Из всей «Машины» я был единственным обладателем такой роскоши, как отдельная квартира, поэтому сидели все у меня.
Еще можно было сидеть во дворе или в подъезде — для посещения четырех имевшихся в Москве кафе — «Московское», «Космос», «Метелица» и «Октябрь» — требовались деньги: рубль — швейцару за вход, так как мест нет, и хотя бы рубль тридцать две на девичий коктейль с замысловатым названием «Шампань-коблер». Мужской коктейль, «Юбилейный» — коньяк с ликером — стоил уже рубль восемьдесят пять. В домашних условиях на эти деньги можно было упиться портвейном. (Огнетушитель «Розового противного» — рубль двадцать семь!) К тому же в «Московское» нас, молодых и волосатых, еще как-то пускали, а в остальные — не всегда.
Сидение у меня состояло из выпивания упомянутого напитка, слушания музыки и споров о ней же. В подвале дома находилась непонятная пустая комната, и одно время мы там репетировали — пока не взвыли жильцы.

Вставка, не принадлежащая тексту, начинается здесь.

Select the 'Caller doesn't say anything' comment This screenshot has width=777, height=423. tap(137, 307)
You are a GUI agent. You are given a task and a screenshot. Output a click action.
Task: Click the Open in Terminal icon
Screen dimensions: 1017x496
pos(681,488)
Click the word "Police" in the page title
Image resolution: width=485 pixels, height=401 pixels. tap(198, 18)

К сидениям нашим родители мои относились на удивление лояльно. Иногда приходили девушки, но тут мама проявляла потрясающую бдительность. Невероятным образом по щелчку замка — как я его ни смазывал — она определяла пол и количество моих гостей, даже если дамы шли от лифта, сняв туфли и неся их в руках. Тут же раздавался телефонный звонок, и мама интересовалась, что это девушки делают так поздно в гостях и не пора ли им домой. Не ошиблась она ни разу. Конечно, можно было не отпирать дверь и пойти на конфликт, но праздник все равно оказывался испорченным. Как мне иногда удавалось ее перехитрить — одному Богу известно.

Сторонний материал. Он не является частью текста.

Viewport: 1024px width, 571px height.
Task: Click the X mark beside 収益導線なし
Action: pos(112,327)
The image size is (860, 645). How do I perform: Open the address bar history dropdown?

Потом я вдруг женился и переехал на Ленинский проспект. Но к этому моменту началась гастрольная жизнь, и ощущение дома перенеслось скорее на гостиницы, чем на новую квартиру — в ней я проводил меньше времени.
Я до сих пор обожаю гостиницы. Мне кажется, я совершенно спокойно мог бы в них жить, переезжая с места на место и не заботясь домом, в который нужно возвращаться.
Во-первых, я очень люблю путешествовать. Причем путешествие люблю именно за отъезд, а не за возвращение. Во время поездки звонки домой даются с трудом: мне все время кажется, что там какие-то неприятности, а я все равно не смогу помочь, находясь далеко, и только изведу себя и близких. Номер гостиницы — идеальная вещь, если тебе надо работать, а, допустим, не очень хочется: дома у тебя масса соблазнов на что-нибудь отвлечься, а в номере отвлечься не на что — нет ничего лишнего. И телефон молчит и не приводит тебя в исступление, как это бывает дома, когда час не можешь отойти от него больше чем на два шага, отвечая на всякую ерунду, а выключить все равно не можешь — а вдруг что-то важное и срочное, а тебя не найдут?